Teks yang Ditampilkan —
::::::
Wah, Pajak Mobil RI Diklaim Salah Satu yang Tertinggi di Dunia!
JAKARTA – Pengurus Gaikindo (Gabungan Industri Kendaraan Bermotor Indonesia) mengeluarkan unek-uneknya mengenai struktur pajak mobil di negeri ini yang dinilai memberatkan konsumen.
Sekretaris Umum Gaikindo Kukuh Kumara beranggapan bahwa struktur pajak mobil di Republik Indonesia (RI) sangat banyak dibandingkan dengan negara-negara lain. Ini membuat biaya perpajakan yang mesti dibebankan ke harga jual di pasar jadi cukup besar.
“Saya pernah di Vietnam berbicara dalam forum internasional. Saya dikomplain (pihak) dari Amerika. Indonesia termasuk salah satu negara di dunia yang majak mobilnya paling tinggi, setelah Singapura,” kata Kukuh yang turut membenarkan hal tersebut, ketika berbicara dalam Diskusi Forum Wartawan Industri (Forwin) bertajuk ‘Menakar Efektivitas Insentif Otomotif’, Senin (19/5/2025) di Jakarta.
Dalam bahan paparannya, Kukuh menjabarkan seluruh instrumen pajak mobil di Indonesia.
Harga jual kepada konsumen harus dibebani mobil dari bea masuk jika mobilnya impor utuh, Pajak Pertambahan Nilai (PPN), Pajak Penjualan Barang Mewah (PPnBM), Bea Balik Nama Kendaraan Bermotor (BBNKB), kemudian Pajak Kendaraan Bermotor (PKB).
Sementara itu, pabrikan, distributor, maupun jaringan diler tetap harus memperhitungkan biaya sekaligus margin keuntungan mereka.
Peneliti LPEM FEB UI (Lembaga Penyelidikan Ekonomi dan Masyarakat Fakultas Ekonomi dan Bisnis Universitas Indonesia) Riyanto mengamini keterangan dari Kukuh. Berdasarkan kalkulasinya, beban biaya pajak mencakup hampir separuh dari harga mobil secara on the road (OTR).
::::::
Latihan Tertulis —
Lanjutkan artikel di atas tentang pajak mobil di Indonesia, dimulai tepat setelah kalimat terakhirnya.

Data Mentah —
::::::
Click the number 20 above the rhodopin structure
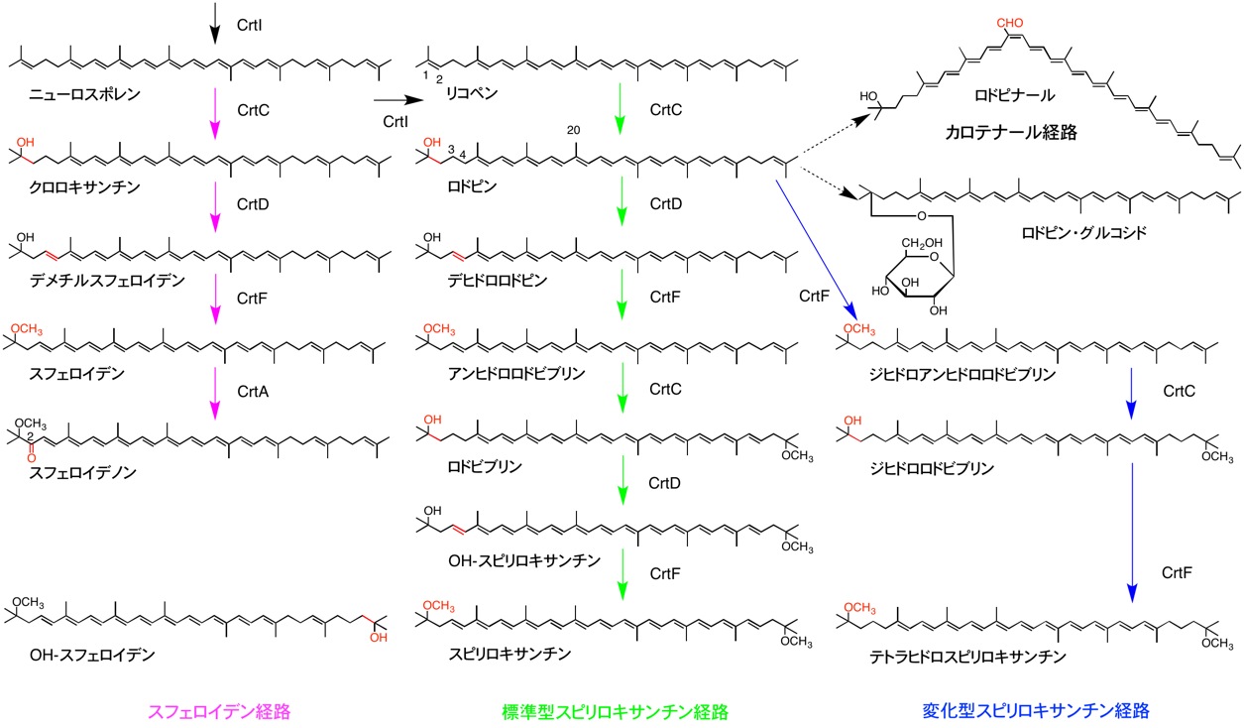click(573, 130)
::::::
Jawaban —
“Hitungan saya itu (beban pajak terhadap harga jual mobil di pasar) 42 persen. Jadi, kalau misalkan harga mobil Rp300 juta, sebanyak 42 persennya itu dari pajaknya,” sebutnya.
Riyanto pun menyarankan pemerintah bersama-sama dengan industri otomotif mengkaji lagi rumusan struktur pajak mobil yang pas.
Jika harga bisa makin terjangkau karena pajak yang lebih kecil, penjualan mobil di Indonesia bakal lepas dari ‘jebakan 1 juta unit’ sejak 2013, industri otomotif makin berkembang pesat, dan perekonomian bakal mendapatkan multiplier effect dari hal tersebut.
“Pemerintah itu enggak perlu menghitung untung rugi. Negara enggak seperti perusahaan yang menghitung untung-rugi. Kan, yang perlu dilihat bukan cuma pendapatan pajaknya tapi ditimbang juga multiplier effect dari kebijakan terhadap perekonomian,” pikir Riyanto.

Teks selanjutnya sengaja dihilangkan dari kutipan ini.